● **Document extract**:

Let's say I have a data.table
like
sample<-data.table(id=c(1,1,2,2,3,3,3,4,4),
name=c("apple","apple","orange","orange",
"pear","pear","pear","banana","banana"),
atr=c("pretty","ugly","bruised","delicious",
"pear-shaped","bruised","infested",
"too-ripe","perfect"),
N=c(10,9,15,4,5,7,7,4,12))
I want to return essentially unique(sample[,list(id, name)])
except that I also want the atr
column for the value with the greatest N. In cases where there is a tie for highest N then I don't care which of the two is picked but I want only one to be picked.
This almost works merge(sample[,list(N=max(N)),by=list(id,name1)], sample,by=c("id","name1","N"))
but since pear has two atr
values that tie for max this returns two pears. Besides it not giving the intended result, I also assume/hope there's a way to do this that doesn't involve the join.

● **Given material**:
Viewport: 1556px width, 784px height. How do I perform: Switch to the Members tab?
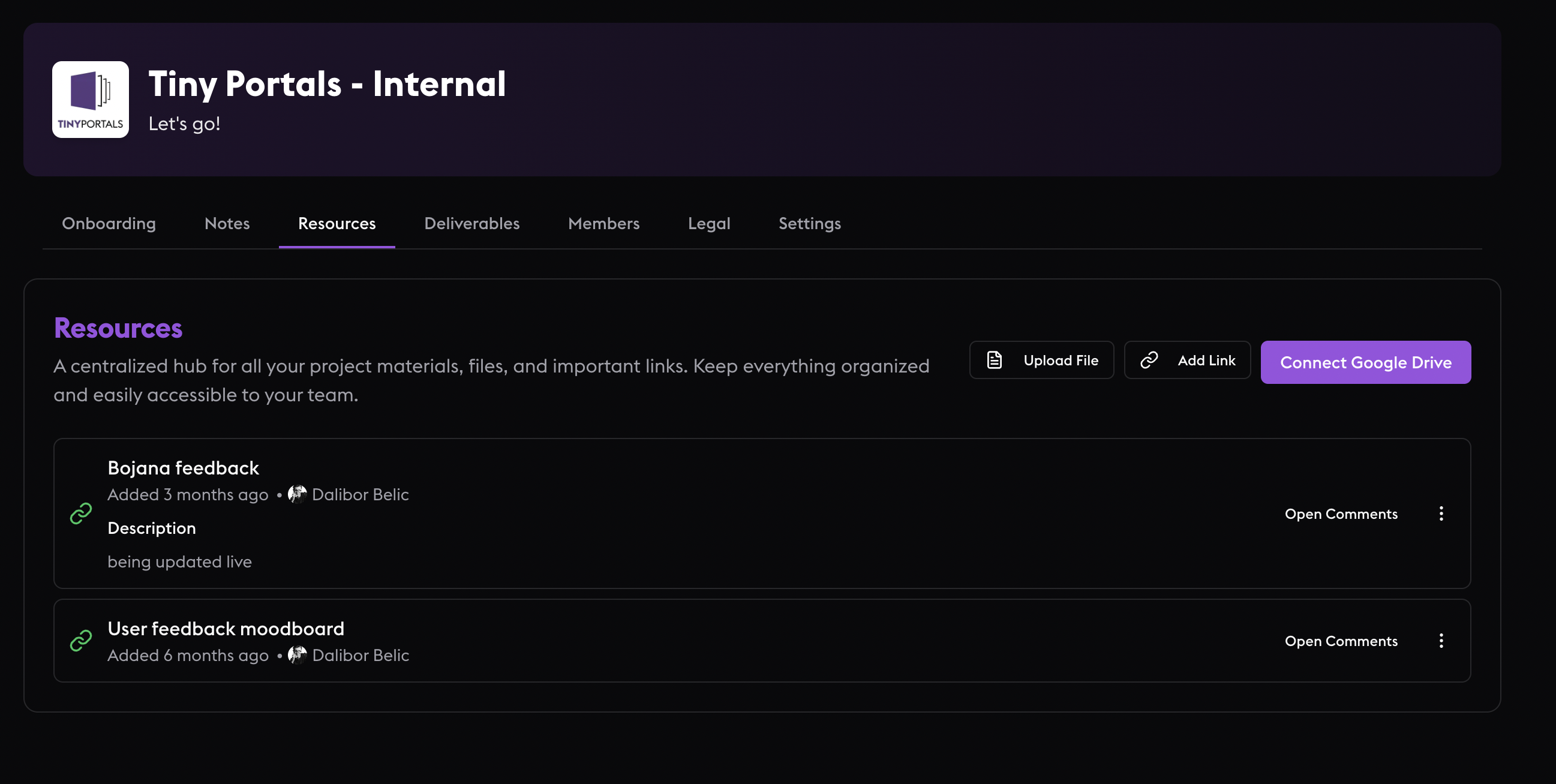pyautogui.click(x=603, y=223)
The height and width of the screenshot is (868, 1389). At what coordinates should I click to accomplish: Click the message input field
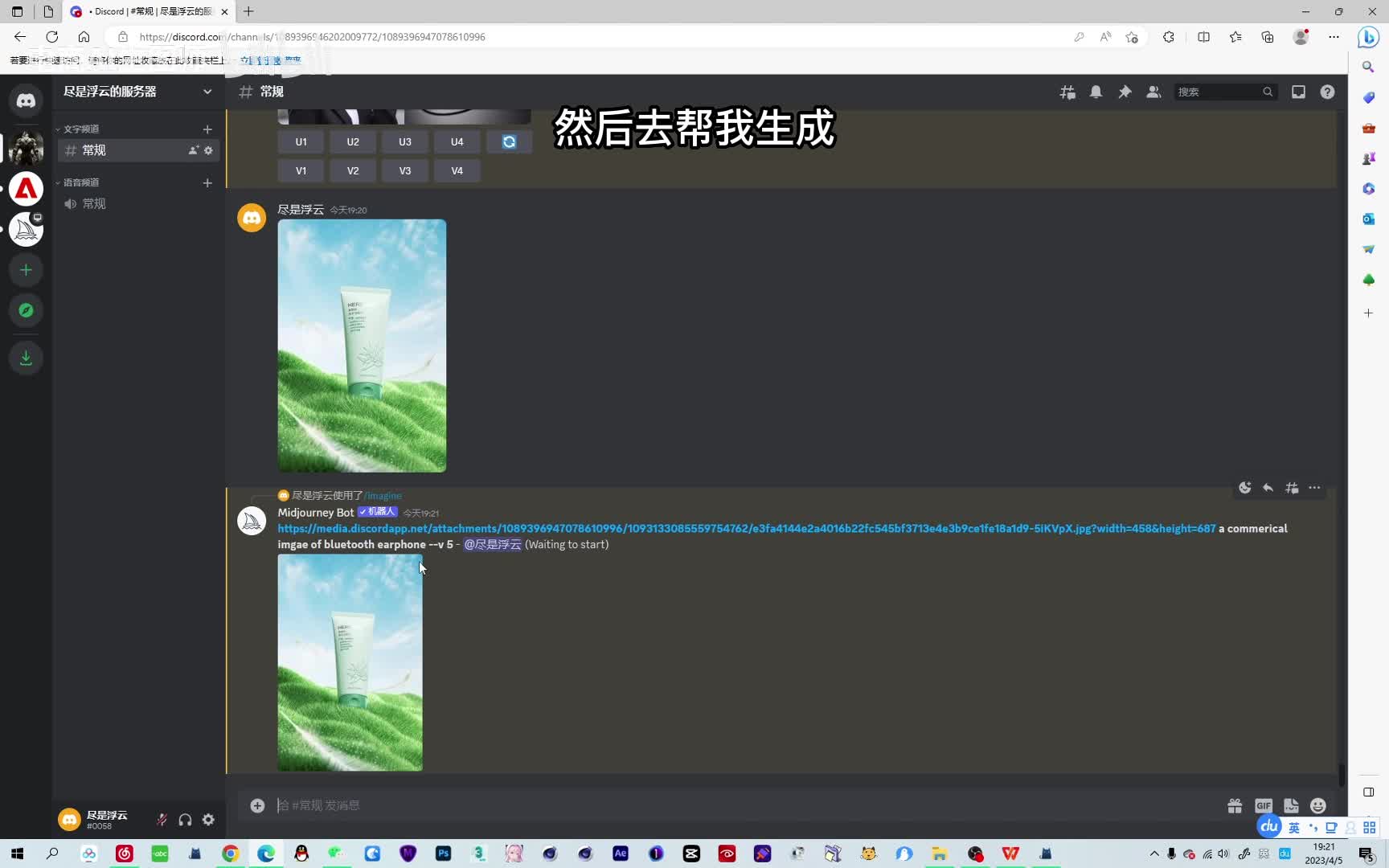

● **What to do**:
Name each distinct fruit that appears in the name column of the sample table in the data.table question.

● **Complete response**:
apple, orange, pear, banana